“Chalecos amarillos” vuelven a la carga pese a medidas de Macron

Los “chalecos amarillos” protestan por el alza de combustibles pero también por las reformas de Macron.

La cuarta jornada de protestas dejó 1.385 detenidos. Las manifestaciones se realizaron pese a que el gobierno suspendió el alza de los combustibles.


El intenso despliegue policial no impidió que miles de “chalecos amarillos” volvieran a salir hoy a las calles de París y de otras ciudades francesas para expresar su “hartazgo” ante un gobierno que, afirman, está “desconectado” de un “pueblo” que no hace más que ver cómo se degrada su nivel de vida. Aun así, el fuerte dispositivo de seguridad, con decenas de miles de agentes que no dudaron en usar gas lacrimógeno y realizar cientos de detenciones preventivas, evitó que se cumplieran los peores presagios: pese a numerosos incidentes y actos vandálicos, la capital no se convirtió en un nuevo campo de batalla, como hace una semana, y el gobierno renovó su llamamiento al diálogo.

El saldo de la nueva jornada de protestas era, al caer la noche, de 125.000 manifestantes en toda Francia, de ellas 10.000 en París, anunció el ministro del Interior, Christophe Castaner. El responsable de la seguridad también se felicitó por un dispositivo policial que resultó en 1.385 arrestos en todo el país. Solo en París fueron detenidas más de 700 personas, de las cuales al menos medio millar fueron puestas bajo custodia en comisaría. La cifra de heridos por el contrario estuvo muy por debajo de las registradas siete días atrás: 118 heridos, 17 de ellos fuerzas del orden, ninguno de gravedad.

“Estamos aquí para que nos oigan, la violencia no va a resolver nada, pero tienen que comprender que estamos hartos”, decía en los Campos Elíseos, Angélique, una desempleada bretona. “Claro que no es una buena idea venir aquí, porque ayuda a los alborotadores. Pero quedarse en casa ayuda a Macron”, resumía Marc, de la periferia de París y para quien el gobierno está “ahogando al pueblo”. El problema de una Francia que “no llega a fin de mes” viene de lejos, reconoció, pero el Presidente Emmanuel Macron “ha hecho reformas demasiado rápido” y sin tener en cuenta a un pueblo “que parece que no está a su altura”.

La tensión marcó una jornada en la que todos se jugaban mucho. Los “chalecos amarillos” debían demostrar que, tras cuatro semanas de protesta, siguen contando con fuerza para presionar al gobierno de Macron, quien dio marcha atrás a su intención de aumentar el precio del combustible, detonante de la protesta, pero al que reclaman más gestos, tanto fiscales como políticos. El “acto IV” fue menos concurrido que el del sábado pasado, pero visible en todo el país.

Las autoridades, por su parte, estaban obligadas a combinar el derecho a manifestarse, aunque muchas marchas no estuvieran autorizadas, con el imperativo de impedir un nuevo armagedón que los pusiera en evidencia.

El despliegue de fuerza fue contundente: 89.000 agentes en todo el país, de ellos 8.000 en París, donde también se desplegaron una docena de vehículos blindados de la gendarmería y fueron retirados 2.000 elementos de mobiliario urbano susceptibles de convertirse en armas o barricadas. También el alto número de detenciones, en su mayoría preventivas, reflejó la presión.
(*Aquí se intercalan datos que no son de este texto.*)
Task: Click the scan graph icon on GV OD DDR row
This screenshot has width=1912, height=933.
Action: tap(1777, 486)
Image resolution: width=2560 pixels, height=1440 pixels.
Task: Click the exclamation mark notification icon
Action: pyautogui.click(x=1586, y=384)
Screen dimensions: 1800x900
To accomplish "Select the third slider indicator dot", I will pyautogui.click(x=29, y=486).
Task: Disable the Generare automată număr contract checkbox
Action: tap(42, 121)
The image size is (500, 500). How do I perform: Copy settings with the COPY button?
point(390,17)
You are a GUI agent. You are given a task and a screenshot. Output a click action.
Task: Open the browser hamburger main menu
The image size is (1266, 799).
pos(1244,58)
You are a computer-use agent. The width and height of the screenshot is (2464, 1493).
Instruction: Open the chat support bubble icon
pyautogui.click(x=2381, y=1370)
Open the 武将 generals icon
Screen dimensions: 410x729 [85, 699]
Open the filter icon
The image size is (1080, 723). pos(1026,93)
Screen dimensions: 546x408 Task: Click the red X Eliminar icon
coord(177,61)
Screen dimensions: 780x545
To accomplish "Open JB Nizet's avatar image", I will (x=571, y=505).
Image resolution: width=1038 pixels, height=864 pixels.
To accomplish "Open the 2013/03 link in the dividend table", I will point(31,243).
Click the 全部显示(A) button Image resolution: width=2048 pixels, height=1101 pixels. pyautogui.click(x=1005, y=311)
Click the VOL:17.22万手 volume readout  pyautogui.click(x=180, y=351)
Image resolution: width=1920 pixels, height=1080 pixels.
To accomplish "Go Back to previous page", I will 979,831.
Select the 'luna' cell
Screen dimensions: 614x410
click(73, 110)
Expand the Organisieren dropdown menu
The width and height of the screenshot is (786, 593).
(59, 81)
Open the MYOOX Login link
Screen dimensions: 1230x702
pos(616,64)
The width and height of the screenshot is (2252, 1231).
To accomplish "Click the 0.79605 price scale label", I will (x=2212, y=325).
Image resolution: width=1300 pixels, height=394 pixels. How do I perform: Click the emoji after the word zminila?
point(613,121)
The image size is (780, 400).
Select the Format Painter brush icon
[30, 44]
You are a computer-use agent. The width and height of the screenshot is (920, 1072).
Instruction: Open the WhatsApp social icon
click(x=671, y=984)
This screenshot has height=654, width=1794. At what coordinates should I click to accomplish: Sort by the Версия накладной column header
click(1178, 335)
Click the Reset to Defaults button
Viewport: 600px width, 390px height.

La mano dura no fue disuasión suficiente para los “chalecos amarillos” que viajaron desde todos los puntos de Francia hasta París. Como Antoine, un joven de Bergerac, en el centro, o Donat, de Alta Saboya, en la frontera con Suiza. Ambos coincidieron mientras avanzaban por un París de barricadas y con museos, monumentos como la Torre Eiffel y teatros cerrados. Además del chaleco amarillo que portaban, los unía un sentimiento común: el hartazgo contra un gobierno y un Presidente que, afirman, sigue sin escucharlos y “nos toma por idiotas”.

Lo que comenzó como una protesta organizada en las redes sociales en contra del alza prevista para enero del precio del combustible, se ha convertido en un movimiento nacional cuya lista de reclamaciones no para de crecer. El anuncio de que se suspenderá en 2019 el alza del carburante no aplacó los ánimos. Tampoco el encuentro, el viernes, del primer ministro, Édouard Philippe, con un grupo de “representantes” de los “chalecos amarillos”.